Обернулась к подруге:
— Кто будет рассказывать, я или ты?
— Начни ты, а я буду подсказывать. Только сперва покажи Валеркину записку.
Таня вынула из кармана клочок бумаги.
— Я вслух прочитаю, чтоб бабуля тоже слышала. Это он всему нашему студенческому стройотряду написал…

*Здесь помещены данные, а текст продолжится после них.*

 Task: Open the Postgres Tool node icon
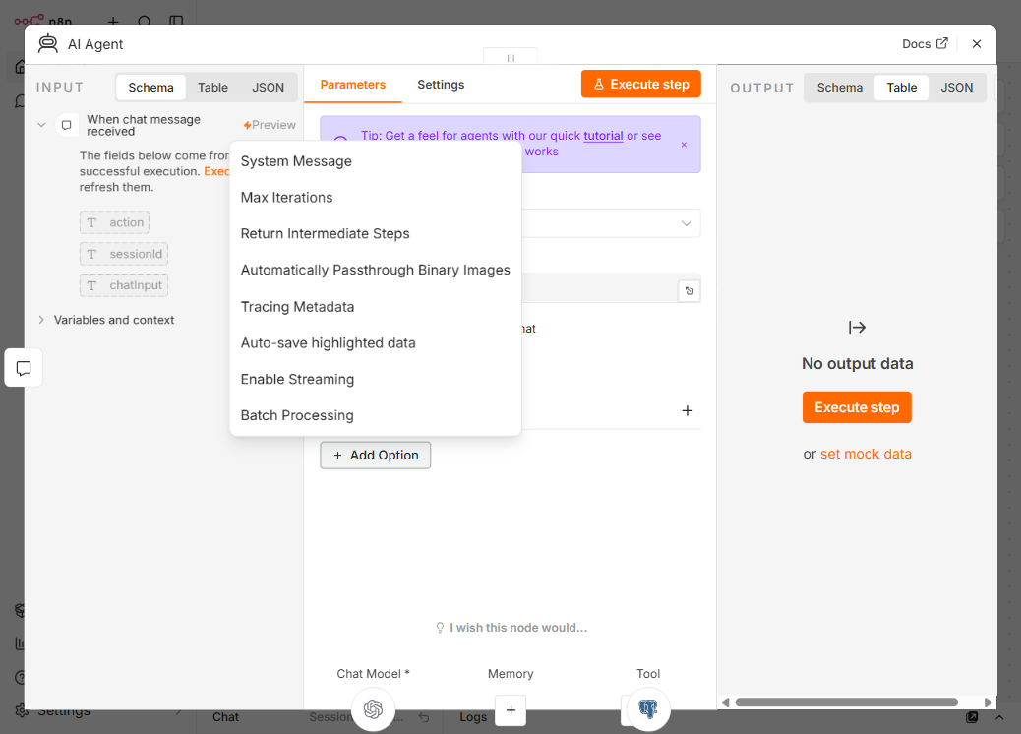[x=648, y=708]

— Между прочим, главным образом — из-за тебя, — подсказала Таня. — Хотя, в общем, мы все сволочи. Извините, Елизавета Алексеевна…
Галя прочитала:
— «Сегодня меня заберут. Я вор, я никто, я вам не компания. А тебе, Галя, с ними интересно, а со мной неинтересно. Вот сяду в тюрягу — может, тогда поплачешь. Думаешь, я не понимаю? Я ребятам поверил, в тебя поверил. И зачем только ты мне повстречалась. Помнить тебя буду весь свой срок. А ребятам скажи — зла на них не держу, они не виноваты, что я такой уродился, без счастья в жизни. С приветом. Валера».
И тотчас, закончив читать, Галя горячо воскликнула:
— Ты не думай, дед, все равно он очень хороший, очень порядочный…
— Так… — произнес Егор Иванович. — Начнем с того, что ты мне объяснишь, кто такой этот Валерка?..
Митя Самойлов редко виделся со своей двоюродной сестрой Галей, хотя, встречаясь порой у деда, они радовались друг другу, Галя подтрунивала над ним, иногда не слишком деликатно, но он добродушно улыбался в ответ или отшучивался. Трудная с детства жизнь приучила его к сдержанности и терпению.
Возвращаясь после работы домой, он обычно уже никуда не уходил, жалея свою одинокую мать, да и друзей у него не завелось. Екатерина Михайловна брала чертежную работу на дом — службу ей пришлось оставить из-за тяжелой астмы.
Вернувшись в тот день с телеграфа позднее обычного, Митя, как всегда, разогрел себе на кухне обед, тут же неторопливо поел, разговаривая сквозь открытую в комнату дверь с Екатериной Михайловной — она чертила за столом у окна.
— Мама, я сегодня премию получил. Пятнадцать рублей.
— Хорошо, Митенька. Пригодится… Тебе бабушка звонила.
— Знаешь, за что премия? Перевыполнили квартальный план по приему телеграмм от граждан. — Он засмеялся. — А почему перевыполнили? Тройня в нашем районе родилась у молодоженов. Они и отстукали тридцать телеграмм. — Он снова засмеялся, взглянул на мать, но она не обернулась и никак не отреагировала на его смешное сообщение.